> **TEXT BLOCK**:
===
Under the 1950 Port Security Act (a precursor to the Maritime Security Act adopted a few years back as part of the “war on terrorism”), 50-70 percent of sailors and longshoremen dismissed were black or foreign-born. Purgings of black postal workers by the loyalty board were upheld by the Supreme Court.
In Birmingham, Alabama, the South’s one truly industrial center and accordingly a center of black—and white—proletarian power, there is a long history of investigations into the connections between blacks and reds. By the end of 1956, Virginia, Florida, South Carolina, North Carolina and Mississippi had adopted laws and launched investigations to harass the NAACP, while Alabama, Louisiana and Texas banned the organization’s activities outright.
In 1948, the U.S. Justice Department indicted leaders and members of the CP under the thought-crime Smith Act. The SWP defended the CP, which had earlier hailed the Smith Act prosecutions of Trotskyists in the early 1940s for their revolutionary opposition to World War II. Even while under attack during the Cold War, the Stalinists did their best to poison any united action against the witchhunters. Robeson spit on the SWP’s campaign for the “legless veteran” James Kutcher. Kutcher, who had lost both his legs in World War II, was fired in 1948 from his government clerk’s job in Newark, New Jersey, because of his SWP membership.
By the late 1940s, in stark contrast to their statement following Churchill’s speech, the NAACP had dropped even any verbal opposition to colonialism. They had ousted W.E.B. DuBois, one of the organization’s founders, following his support to the Henry Wallace presidential candidacy in the 1948 elections. For the next two decades NAACP head Roy Wilkins and lead counsel Thurgood Marshall, who went on to become the first black justice on the U.S. Supreme Court, shared information about alleged Communists with the FBI. The Harlem Branch of the NAACP had a special “Committee on Subversion.”
Toadying to the forces of racist reaction did little to immunize liberal civil rights leaders from the witchhunters. Ultimately, it only emboldened them. Redbaiting was a common thread throughout the course of the civil rights movement. Despite his pacifism and pro-Democratic Party politics, King was subjected to vicious and degrading FBI surveillance, wiretapping and interference in his personal life. The wiretaps on his phone, as well as on Bayard Rustin’s, were authorized by Attorney General Robert F. Kennedy.
The International Context
There is a lot of anecdotal material on the international effects of various events in the civil rights period and how these events caused a great deal of embarrassment for the U.S. imperialist rulers. I want to give just a few examples surrounding some of the landmark events of that time.
===
> **RECORD EXCERPTS**:

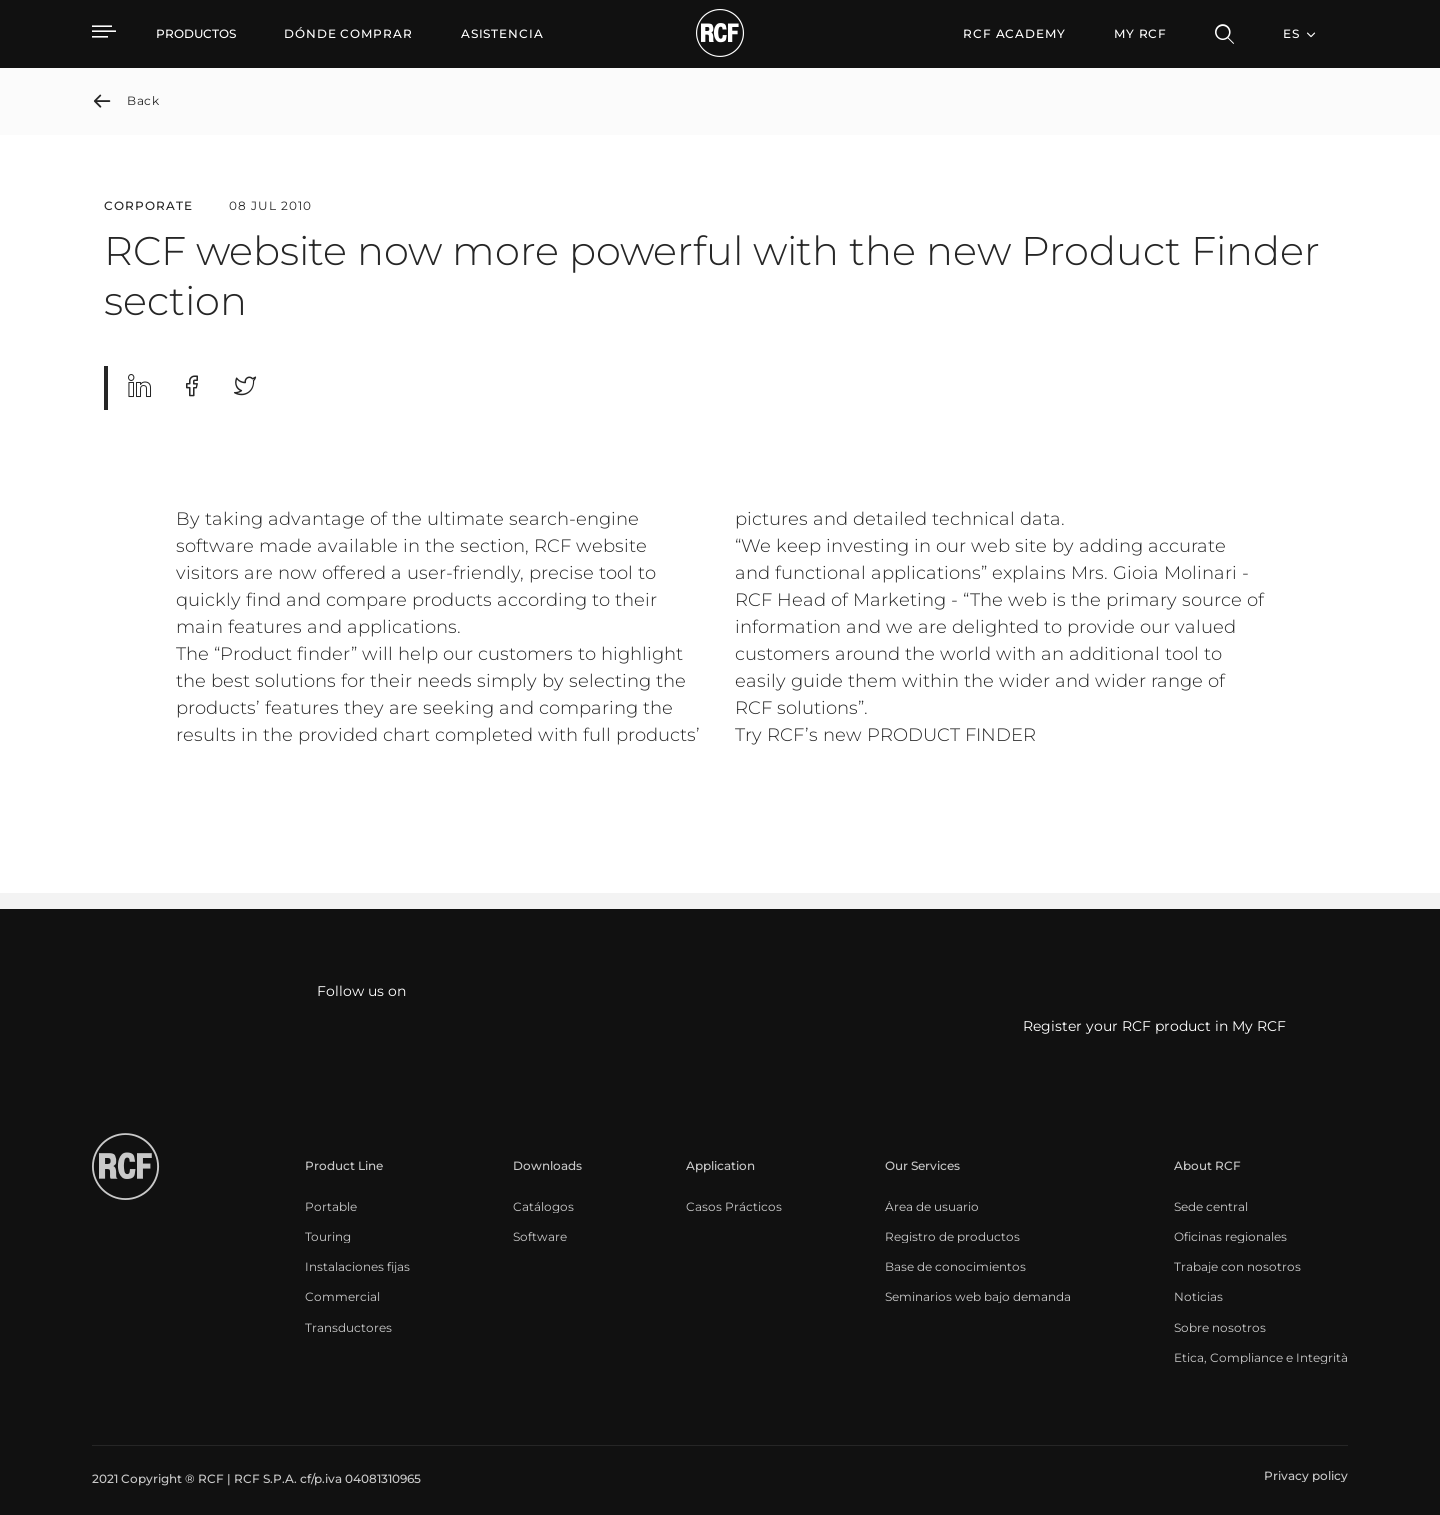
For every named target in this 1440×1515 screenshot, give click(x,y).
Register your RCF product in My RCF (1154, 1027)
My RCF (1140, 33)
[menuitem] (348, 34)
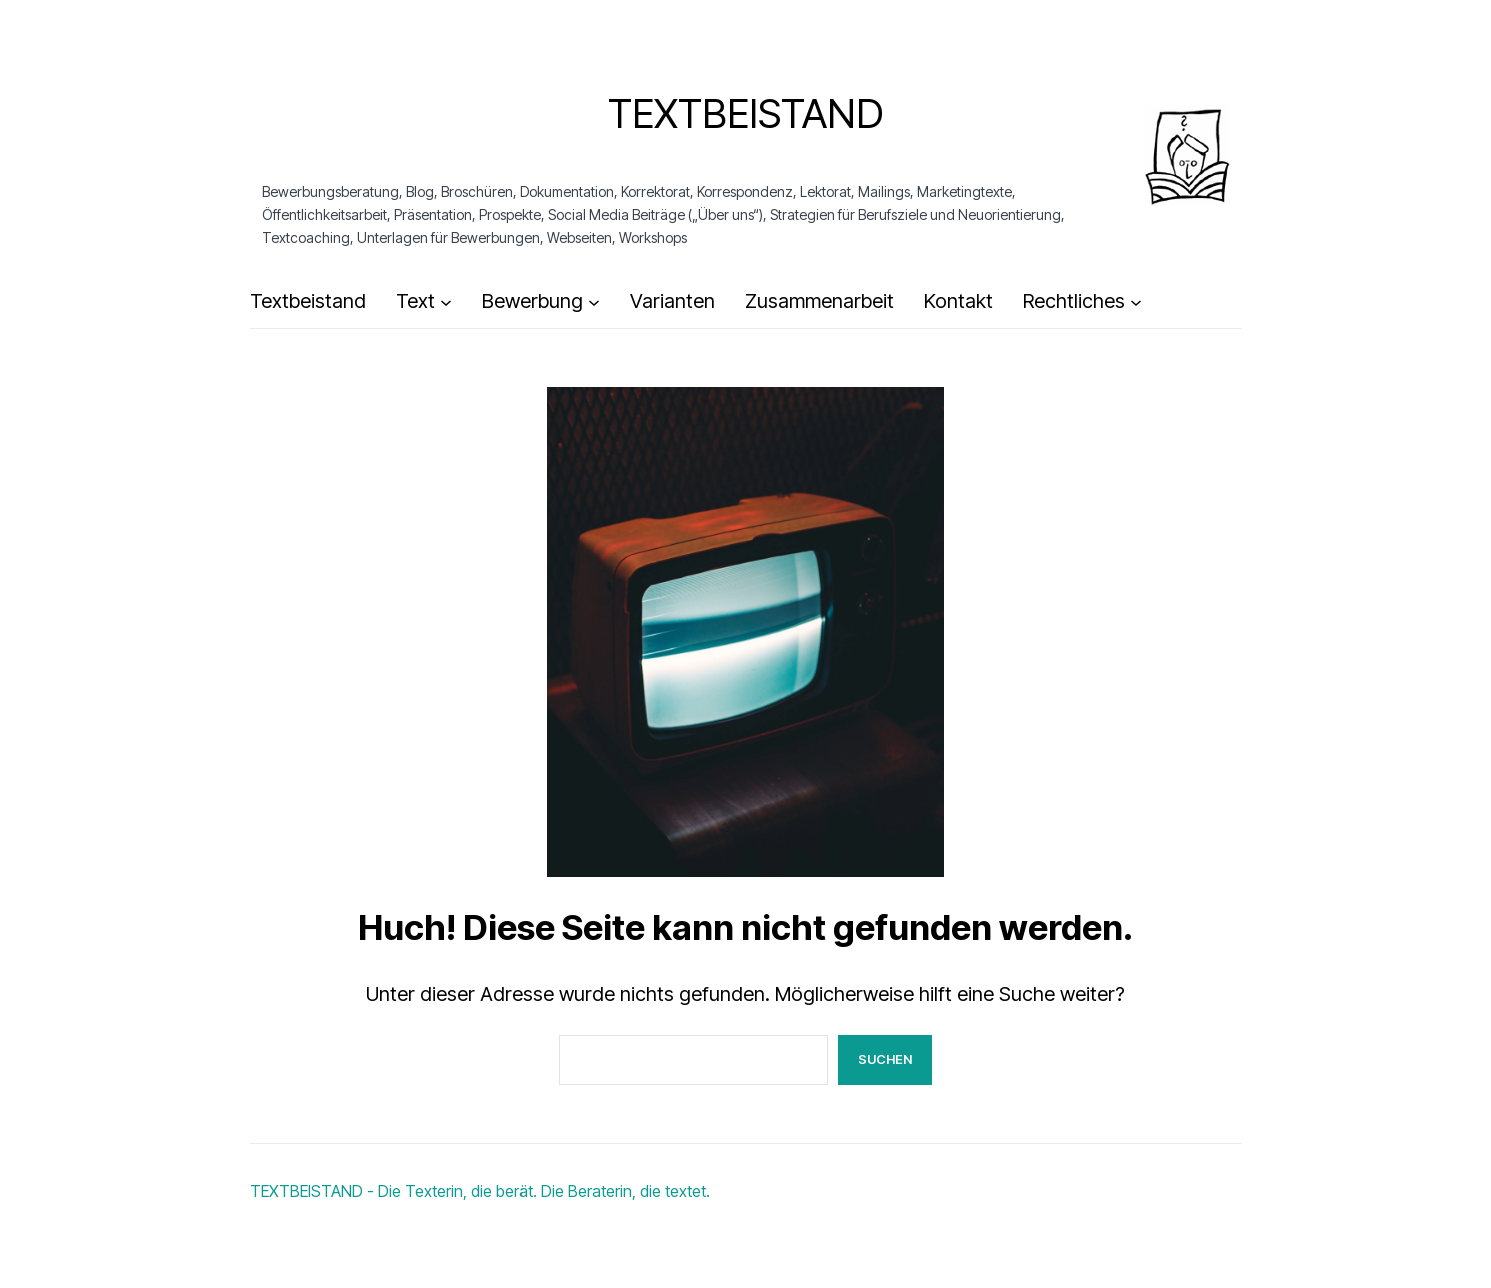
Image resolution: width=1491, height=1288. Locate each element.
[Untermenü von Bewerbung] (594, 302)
===
> **THINGS TO DO**:
1. In the civil rights passage, who authorized the wiretaps on the phones of King and Bayard Rustin?
2. Continue the civil rights passage from the point where it stops.
The items play no part in what follows.

> **RESPONSES PER TASK**:
1. Attorney General Robert F. Kennedy.

2.
The international effects of the civil rights movement were made clear in the Justice Department’s intervention into a series of civil rights cases, including the landmark Brown v. Board of Education decision in 1954, which outlawed segregation in public schools. In the Brown case, the government submitted a “friend of the court” brief that quoted Secretary of State Dean Acheson at length: “The United States is under constant attack in the foreign press…because of various practices of discrimination against minority groups in this country.” Acheson continued, “As might be expected, Soviet spokesmen regularly exploit this situation in propaganda against the United States, both within the United Nations and through radio broadcasts and the press, which reaches all corners of the world.” One young activist of South Africa’s African National Congress offered, “I think America has lost African friendship. As far as I am concerned, I will henceforth look East where race discrimination is so taboo that it is made a crime by the state” (quoted in Thomas Borstelmann, The Cold War and the Color Line).
Over the next few years, black students’ attempts to attend all-white schools were met with a vicious racist backlash that again reverberated across the world—most famously in the fall of 1957. When nine black students went to enroll in Central High School in Little Rock, Arkansas, they were met with lynch mob opposition led by the Capital Citizens’ Council. The day before school opened, Democratic Party governor Orval Faubus called in 250 National Guardsmen, guns in hand, to keep the black students out. As soldiers blocked the school entrance, a racist mob screamed at 15-year-old Elizabeth Eckford, “Lynch her! Lynch her!” After days of protests, Eisenhower sent in the 101st Airborne Division.
As myth has it, this was to “protect” the black students. The call for federal troops to the South was a defining issue throughout the course of the civil rights movement. We are opposed to such calls on the armed forces of the capitalist state. In an early expression of the SWP’s loss of its bearings under the pressure of the Cold War, in October 1955 the party called on the government to send troops to Mississippi to defend blacks. Inside the SWP, Richard S. Fraser objected to the slogan, writing in a March 1956 document, “If we advocate that the Federal Government send them there, we will bear political responsibility for the consummation of the demand.” He noted, “The most probable condition under which the Federal Government will send troops to the South will be that the Negroes hold the initiative in the struggle. As long as the white supremacists have the initiative and the lid of repression is clamped on tightly, the social equilibrium is not upset by a lynching or other terrorist actions.” Fraser presciently added, “When the Negroes take the initiative it is a ‘race riot’ and the public security is threatened and an excellent reason is given to the government to intervene” (“Contribution to the Discussion on the Slogan ‘Send Federal Troops to Mississippi’,” reprinted in “In Memoriam—Richard S. Fraser: An Appreciation and Selection of His Work,” Prometheus Research Series No. 3, August 1990).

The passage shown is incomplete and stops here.